Skin biopsies ~4 cm² was excised from the shoulder region of body donors deceased for less than 24 h and divided into ~0.25 cm² pieces and frozen in tissue freezing medium (Leica, Wetzlar Ger). Patient skin samples were obtained as frozen Blocks from the Charité Berlin.

Skin samples were cut into 6 µm thick slices and transferred to silicate glass coverslips for further processing.

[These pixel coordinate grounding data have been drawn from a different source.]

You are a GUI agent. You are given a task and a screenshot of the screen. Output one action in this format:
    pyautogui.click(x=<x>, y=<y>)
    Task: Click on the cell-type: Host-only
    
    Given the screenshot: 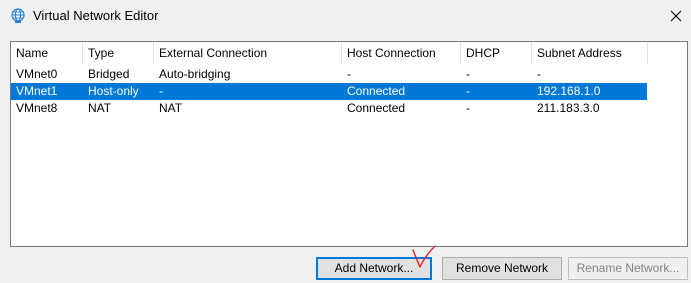 What is the action you would take?
    pyautogui.click(x=114, y=91)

Samples were heated to 60°C for 30 min, washed with PBS and fixed with 8% glyoxal (with 20% ethanol in water at a pH of 4-5) for 30 min at room temperature (RT) or in ethanol (-20°C) shaking on ice for 30 min and acetone (-20°C) for 3 min. Glyoxal-fixed cells were permeabilized with 1% Triton X-100 in PBS for 45 min and blocked with 3% bovine serum albumin (BSA) and 1% normal goat serum in PBS for 30 min. Primary antibodies were applied over 3 h at RT STAR-RED- or Alexa 594-coupled goat-anti-rabbit/mouse secondary antibodies (Abberior GmbH, Göttingen, Ger) were incubated for 1 h and DAPI 1:10.000 for 15 min. The coverslips were mounted on glass slides using Prolong™ Diamond Antifade Mountant (Thermo Fisher GmbH Dreieich, Ger).

After immunostaining, cells were mounted using ProLong™ Diamond anti fade mountant (Thermo Fisher GmbH Dreieich, Ger) and imaged using an Abberior 3D Stimulated emission depletion (STED) confocal microscope with IMMOIL-F30CC (Olympu GmbH, München, Ger) Star Red and Alexa 594 were excited at 638  nm and 594 nm respectively using pulsed diode lasers (PDL 594, Abberior Instruments; PiL063X, Advanced Laser Diode Systems). Fluorescent molecules were depleted at 775 nm with a pulsed fibre laser (PFL-P-30-775B1R, MPB Communications) and emission was detected with an avalanche photodiode detector at 605-625 and 650-720 nm range.

Data were analysed using one/two-way-ANOVA using Graphpad Prism (Graphpad Software, USA). Brown-Forsythe test (one-way) and Barletts test (one-way) and correction and Tukeay correction for multiple comparisons was performed. Error bars represent SEM. Significance was assumed with p ≤ 0.05. Data are shown as mean ± SEM. Each n represents one independent experiment.